**Entries supplied:**
==============================

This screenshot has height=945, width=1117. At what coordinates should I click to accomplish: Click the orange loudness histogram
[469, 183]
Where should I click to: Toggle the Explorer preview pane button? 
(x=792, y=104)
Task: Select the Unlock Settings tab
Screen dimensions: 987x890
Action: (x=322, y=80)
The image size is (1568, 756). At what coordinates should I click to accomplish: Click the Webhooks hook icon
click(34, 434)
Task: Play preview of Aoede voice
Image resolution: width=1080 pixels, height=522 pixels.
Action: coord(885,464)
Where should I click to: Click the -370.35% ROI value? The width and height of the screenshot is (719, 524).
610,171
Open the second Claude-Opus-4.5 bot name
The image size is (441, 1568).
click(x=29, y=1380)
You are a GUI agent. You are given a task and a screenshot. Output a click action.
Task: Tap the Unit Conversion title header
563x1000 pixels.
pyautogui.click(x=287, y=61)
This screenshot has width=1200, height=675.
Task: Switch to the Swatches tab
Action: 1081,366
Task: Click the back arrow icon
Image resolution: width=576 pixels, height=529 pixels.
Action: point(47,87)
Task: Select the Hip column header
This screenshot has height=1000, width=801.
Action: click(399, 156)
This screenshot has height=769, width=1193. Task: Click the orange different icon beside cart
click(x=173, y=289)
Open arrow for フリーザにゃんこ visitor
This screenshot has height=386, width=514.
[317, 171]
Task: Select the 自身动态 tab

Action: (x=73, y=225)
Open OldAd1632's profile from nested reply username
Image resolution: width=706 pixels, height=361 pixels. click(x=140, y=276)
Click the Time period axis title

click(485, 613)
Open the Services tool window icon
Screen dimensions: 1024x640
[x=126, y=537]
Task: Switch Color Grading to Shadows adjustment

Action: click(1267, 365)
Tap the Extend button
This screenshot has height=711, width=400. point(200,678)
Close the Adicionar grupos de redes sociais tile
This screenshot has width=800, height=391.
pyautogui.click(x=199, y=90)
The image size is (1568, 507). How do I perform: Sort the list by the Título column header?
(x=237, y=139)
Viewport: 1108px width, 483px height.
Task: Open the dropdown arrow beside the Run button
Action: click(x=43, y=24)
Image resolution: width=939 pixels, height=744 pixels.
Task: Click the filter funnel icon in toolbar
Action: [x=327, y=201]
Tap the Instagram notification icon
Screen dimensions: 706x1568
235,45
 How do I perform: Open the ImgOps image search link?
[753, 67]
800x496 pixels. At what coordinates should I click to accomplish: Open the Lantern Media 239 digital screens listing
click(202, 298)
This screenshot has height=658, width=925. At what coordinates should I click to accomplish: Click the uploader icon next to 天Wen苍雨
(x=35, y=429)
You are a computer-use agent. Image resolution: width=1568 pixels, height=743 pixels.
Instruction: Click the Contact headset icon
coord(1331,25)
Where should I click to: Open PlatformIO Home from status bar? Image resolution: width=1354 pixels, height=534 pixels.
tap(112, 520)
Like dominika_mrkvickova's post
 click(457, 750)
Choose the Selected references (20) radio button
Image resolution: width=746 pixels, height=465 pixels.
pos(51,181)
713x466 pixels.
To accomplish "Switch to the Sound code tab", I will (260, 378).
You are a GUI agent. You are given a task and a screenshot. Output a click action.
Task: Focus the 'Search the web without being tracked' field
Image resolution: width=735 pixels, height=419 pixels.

==============================

**Work required:**
For each record in the listing, output it again exactly.

**Solution to this exercise:**
This screenshot has height=945, width=1117. At what coordinates should I click to accomplish: Click the orange loudness histogram
[469, 183]
Where should I click to: Toggle the Explorer preview pane button? 
(x=792, y=104)
Task: Select the Unlock Settings tab
Screen dimensions: 987x890
Action: (x=322, y=80)
The image size is (1568, 756). At what coordinates should I click to accomplish: Click the Webhooks hook icon
click(34, 434)
Task: Play preview of Aoede voice
Image resolution: width=1080 pixels, height=522 pixels.
Action: coord(885,464)
Where should I click to: Click the -370.35% ROI value? The width and height of the screenshot is (719, 524).
610,171
Open the second Claude-Opus-4.5 bot name
The image size is (441, 1568).
click(x=29, y=1380)
You are a GUI agent. You are given a task and a screenshot. Output a click action.
Task: Tap the Unit Conversion title header
563x1000 pixels.
pyautogui.click(x=287, y=61)
This screenshot has width=1200, height=675.
Task: Switch to the Swatches tab
Action: 1081,366
Task: Click the back arrow icon
Image resolution: width=576 pixels, height=529 pixels.
Action: point(47,87)
Task: Select the Hip column header
This screenshot has height=1000, width=801.
Action: click(399, 156)
This screenshot has height=769, width=1193. Task: Click the orange different icon beside cart
click(x=173, y=289)
Open arrow for フリーザにゃんこ visitor
This screenshot has height=386, width=514.
[317, 171]
Task: Select the 自身动态 tab

Action: (x=73, y=225)
Open OldAd1632's profile from nested reply username
Image resolution: width=706 pixels, height=361 pixels. click(x=140, y=276)
Click the Time period axis title

click(485, 613)
Open the Services tool window icon
Screen dimensions: 1024x640
[x=126, y=537]
Task: Switch Color Grading to Shadows adjustment

Action: click(1267, 365)
Tap the Extend button
This screenshot has height=711, width=400. point(200,678)
Close the Adicionar grupos de redes sociais tile
This screenshot has width=800, height=391.
pyautogui.click(x=199, y=90)
The image size is (1568, 507). How do I perform: Sort the list by the Título column header?
(x=237, y=139)
Viewport: 1108px width, 483px height.
Task: Open the dropdown arrow beside the Run button
Action: click(x=43, y=24)
Image resolution: width=939 pixels, height=744 pixels.
Task: Click the filter funnel icon in toolbar
Action: [x=327, y=201]
Tap the Instagram notification icon
Screen dimensions: 706x1568
235,45
 How do I perform: Open the ImgOps image search link?
[753, 67]
800x496 pixels. At what coordinates should I click to accomplish: Open the Lantern Media 239 digital screens listing
click(202, 298)
This screenshot has height=658, width=925. At what coordinates should I click to accomplish: Click the uploader icon next to 天Wen苍雨
(x=35, y=429)
You are a computer-use agent. Image resolution: width=1568 pixels, height=743 pixels.
Instruction: Click the Contact headset icon
coord(1331,25)
Where should I click to: Open PlatformIO Home from status bar? Image resolution: width=1354 pixels, height=534 pixels.
tap(112, 520)
Like dominika_mrkvickova's post
 click(457, 750)
Choose the Selected references (20) radio button
Image resolution: width=746 pixels, height=465 pixels.
pos(51,181)
713x466 pixels.
To accomplish "Switch to the Sound code tab", I will (260, 378).
You are a GUI agent. You are given a task and a screenshot. Output a click action.
Task: Focus the 'Search the web without being tracked' field
Image resolution: width=735 pixels, height=419 pixels.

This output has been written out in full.